Kerstkoekjes
© Elsbeth Boom op .
'Pieieieiep.'
Snert, denkt Lot, ik heb dat deurtje zo vaak open en dicht gedaan en nu kraakt het.
Ze luistert of ze andere geluiden in het kabouterhuisje hoort dan het gesnurk van oma en opa. Heel zachtjes opent ze het deurtje en pakt voorzichtig het mooie korenblauwe blikje met zachtgele rozen.
Ze gaat met het blikje op opa's stoel zitten en opent de schatkist.
Het blik zit vol met de heerlijkste zelfgebakken koekjes van oma. Ze mocht er vandaag maar één, dat is toch niet eerlijk? Het hele huis rook naar de gemberkoekjes en dan mag je er maar één.
Opa heeft vast ook nog een koekje gepakt, zonder dat oma het wist, dan mag zij er ook één. Snel stopt Lot het hele koekje in haar mond, twee keer kauwen en ze slikt het door. Van de zenuwen heeft ze helemaal niet genoten van het koekje.

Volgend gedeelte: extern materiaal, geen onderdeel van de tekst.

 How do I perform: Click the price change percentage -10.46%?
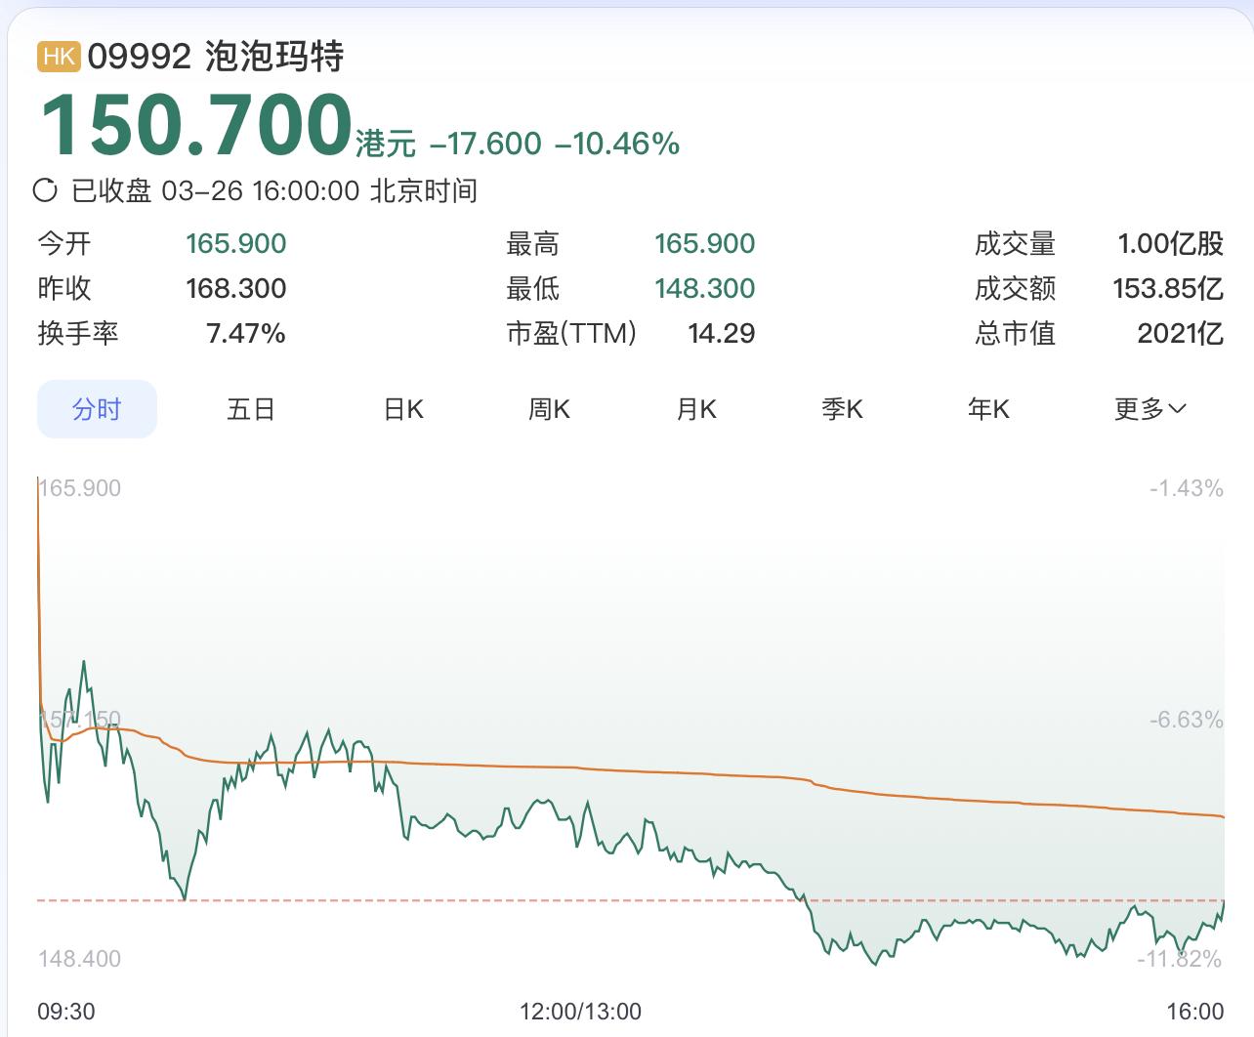[x=617, y=145]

'Vierentwintig, vijfentwintig, ... zesendertig. Dan mist oma vast niet nog een koekje.'
Ook het tweede koekje verdwijnt in één keer in haar mond, en het derde en het vierde koekje en ...

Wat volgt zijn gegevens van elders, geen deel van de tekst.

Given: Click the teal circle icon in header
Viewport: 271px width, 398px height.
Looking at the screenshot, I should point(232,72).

Er klinkt gerommel boven: opa schuifelt naar de wc.
Zoals altijd maakt hij flink lawaai wanneer hij het lichtknopje weer niet kan vinden. En hij hoort niet hoe ze beneden snel het blikje terugzet in het hoekkastje en op kousenvoeten naar boven sluipt en snel haar bed induikt.
Haar hart klopt in haar keel. Ze is misselijk van de koekjes en de zenuwen.
Een uur later ligt Lot nog steeds wakker. Ze heeft een ontzettende vieze smaak in haar mond. Het smaakt naar schuldig. Oma zal morgen het blik opendoen en meteen weten dat ze koekjes heeft gestolen. En dan is ze heel teleurgesteld. En opa ook. Lot hoort opa al diep zuchten: 'Waarom? Dat kind mag alles en dan steelt ze van ons. Onze kleindochter is een dief.' En dan mag ze nooit meer logeren bij opa en oma logeren. En dan moet ze aan mama vertellen dat ze ...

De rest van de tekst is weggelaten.